«Ce projet représente un signal fort pour un avenir plus vert sur le plan du développement technologique, économique et énergétique ainsi qu’en matière d’emploi», a indiqué M. Fontaine Vive.
«En tant que chef de file des institutions financières européennes participant à ce projet, la BEI est fière de pouvoir apporter son financement, mais aussi l’expertise technique qu’elle a acquise dans toute l’Europe et pour toutes les sources d’énergie renouvelables», a-t-il ajouté.
Pour sa part, l’ambassadeur et chef de la délégation de l’Union européenne au Maroc, Eneko Landaburu, a indiqué que l’UE et le Maroc partagent des possibilités et des contraintes similaires dans le domaine de l’énergie, d’où «l’importance de favoriser l’intégration progressive de nos marchés énergétiques respectifs ainsi que le développement concomitant des énergies renouvelables».

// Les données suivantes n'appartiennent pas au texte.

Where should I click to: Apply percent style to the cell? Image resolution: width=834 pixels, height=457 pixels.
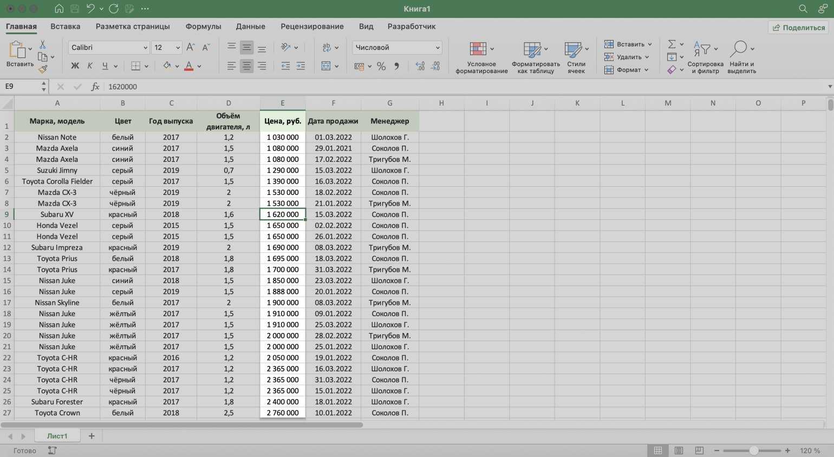(381, 66)
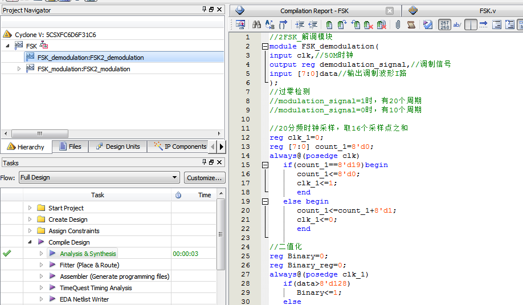Click the Find and Replace toolbar icon
Image resolution: width=523 pixels, height=305 pixels.
click(269, 25)
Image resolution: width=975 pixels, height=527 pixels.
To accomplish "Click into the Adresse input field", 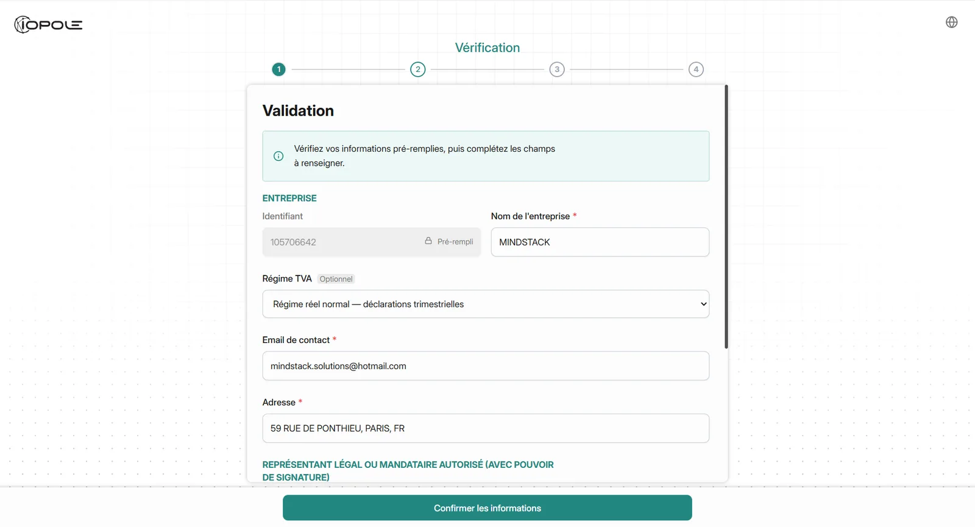I will point(486,428).
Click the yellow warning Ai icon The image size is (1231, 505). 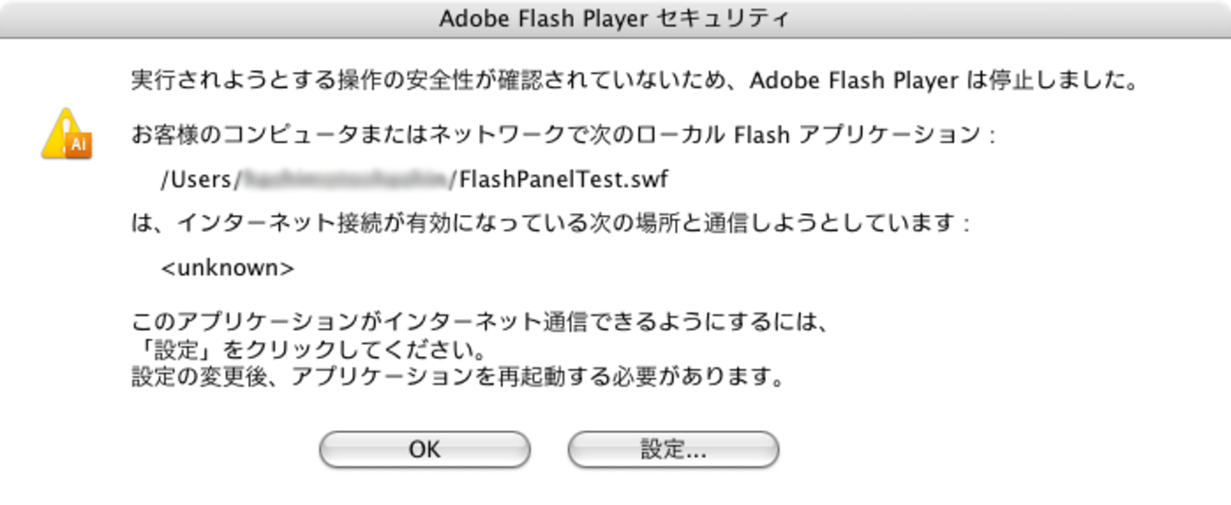coord(66,135)
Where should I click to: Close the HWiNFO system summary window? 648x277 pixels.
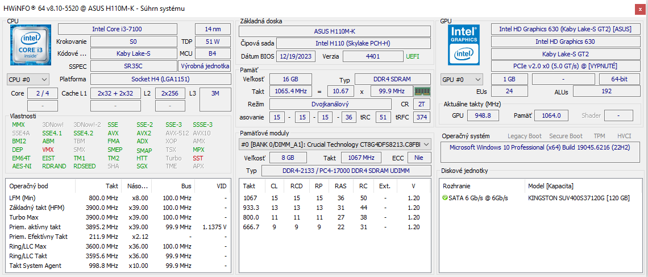coord(639,9)
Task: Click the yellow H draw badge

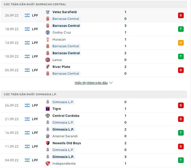Action: pyautogui.click(x=181, y=43)
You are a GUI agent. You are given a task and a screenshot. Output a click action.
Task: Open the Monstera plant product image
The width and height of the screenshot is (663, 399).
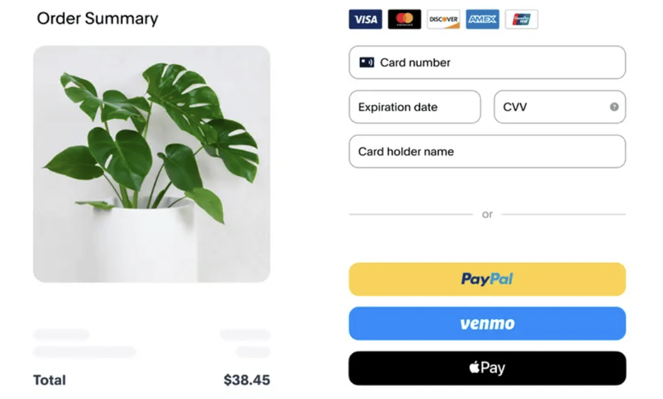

«Aujourd’hui, grâce à l’aide non de sa facilité d’investissement pour le voisinage et au prêt de la BEI, l’UE soutient avec force le premier projet emblématique du Plan solaire marocain», a-t-il dit.
De son côté, Norbert Kloppenburg, membre du directoire de la Banque allemande de développement (KFW) a affirmé que la réalisation de cette centrale électrique solaire permettrait la diffusion au Maroc d’une technologie à faible intensité de carbone et respectueuse du climat, ajoutant que ce projet contribuerait aussi à la réduction de l’indépendance du Maroc à l’égard des importations d’énergie.
«Avec cette centrale, nous franchissons un grand pas vers la concrétisation de l’ambitieux projet consistant à doter bon nombre de pays d’Afrique du Nord de sources d’énergie renouvelables», a-t-il déclaré.
Le complexe solaire d’Ouarzazate, le premier mis en œuvre en Afrique du Nord, bénéficie d’un important soutien européen de 345 millions d’euros, soit plus de la moitié du coût total du projet.